Shasa hanya mengangguk dan menatap kepergian Kakak tingkatnya itu, ada yang aneh dari nada bicaranya.
'Apa Kak Ishaq ada hubungan dengan Kak Dea?' batinnya.
"Astaghfirullah," gumam Shasa pelan.
Kenapa saat dia mulai membuka hati, ada yang membuatnya takut melangkah. Sejak saat itu Shasa menjaga jarak dengan Ishaq, kalau pun berkiriman pesan dia tidak terlalu seaktif dulu lagi. Shasa takut, rasa itu membuat hati Dea terluka. Hari lomba semakin dekat, mereka pun jarang bertemu. Akhirnya mereka bertemu saat di perpustakaan.
"Assalammualaikum, Adek," sapa Ishaq.
"Waalaikumusalam, Kak."
"Kakak kok jarang lihat, Adek. Adek kemana aja?"
"Ada kok, Kak. Kakak loh sibuk makanya ga lihat," jawab Shasa sambil tersenyum.
Pemuda itu hanya tersenyum tipis, dan menatap wajah gadis itu begitu dalam membuat Shasa salah tingkah.
"Iya, mungkin Kakak jarang lihat, Adek."
Hanya kata itu yang keluar, dari mulut Ishaq.
"Kakak semangat ya," ujar Shasa lembut.
"Pasti, Dek."
"Shasa, duluan ya, Kak sudah ada janji sama Kak Ria," pamit Shasa, "Assalammualaikum," lanjutnya lagi.
"Waalaikumusalam, Dek."
Shasa dengan segera pergi, bukan menemui Ria melainkan pulang ke rumah. Besok adalah hari lomba Ishaq, gadis itu terlihat gugup padahal bukan dia yang ikut lomba. Ishaq sudah menaiki panggung, matanya terlihat mencari Shasa. Ketika tahu orang yang dicarinya datang dia tersenyum dan mulai bernyanyi.
Di tengah-tengah lagu tersebut, Shasa berjalan menjauh dari sana. Setitik air mata jatuh di pipinya, tapi dengan cepat di hapusnya.

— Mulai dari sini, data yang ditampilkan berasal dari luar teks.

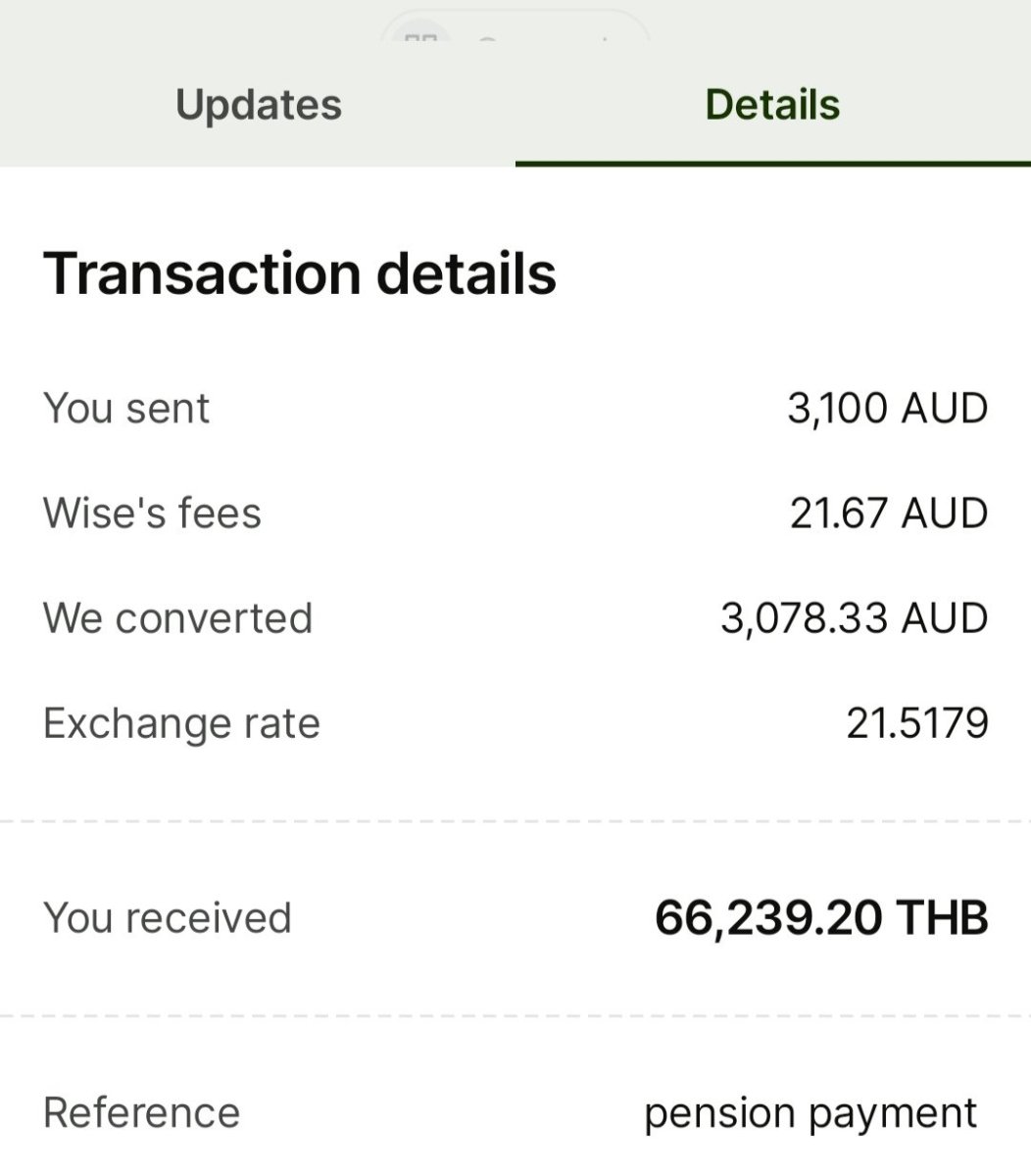Tap the partially hidden pill button at top
Viewport: 1031px width, 1176px height.
point(515,24)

'Kakak tidak usah khawatir masalah hatiku, hati ini sudah mencintaimu. Tapi Shasa ga mau, menyakiti Kak Dea, biarlah semua mengalir dengan sendirinya. Shasa menjauh dan berubah bukan berarti perasaan ini tidak ada, cukup Shasa dan Allah yang tahu. Kalau selama ini Shasa selau memperhatikan dan mendoakan Kakak dari jauh,' batin gadis itu sambil menatap langit dengan senyuman tenang.

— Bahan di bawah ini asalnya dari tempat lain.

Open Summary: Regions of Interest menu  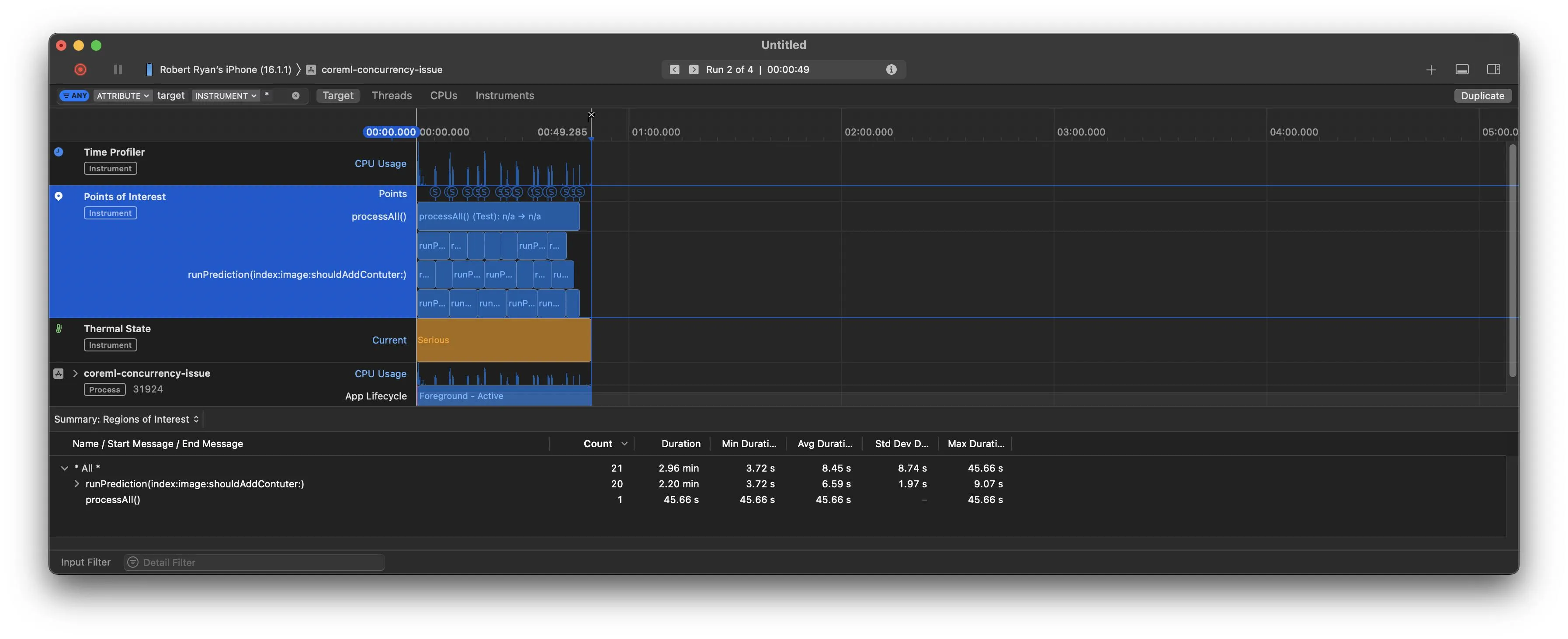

Khalil yang tadi berniat mengapiri Shasa menghentikan langkahnya, ada rasa sakit menjalar hatinya. Apa lagi melihat senyum gadis itu, yang terlukis bukan karena dirinya.
Shasa memilih menjauh dan bersikap biasa saja, dia sengaja begitu agar kejadian Khalil tidak terulang lagi. Hati yang semula merindukan Khalil kini telah berganti menjadi Ishaq. Ketulusan pemuda itu menyadarkannya. Baginya cukup dia dan Allah yang tahu, dan Shasa menyerahkan sepenuhnya pada Yang Maha Kuasa. Gadis itu percaya cinta yang suci itu hanya pernikahan, dan puncak tertinggi mencintai adalah mendoakannya dalam diam.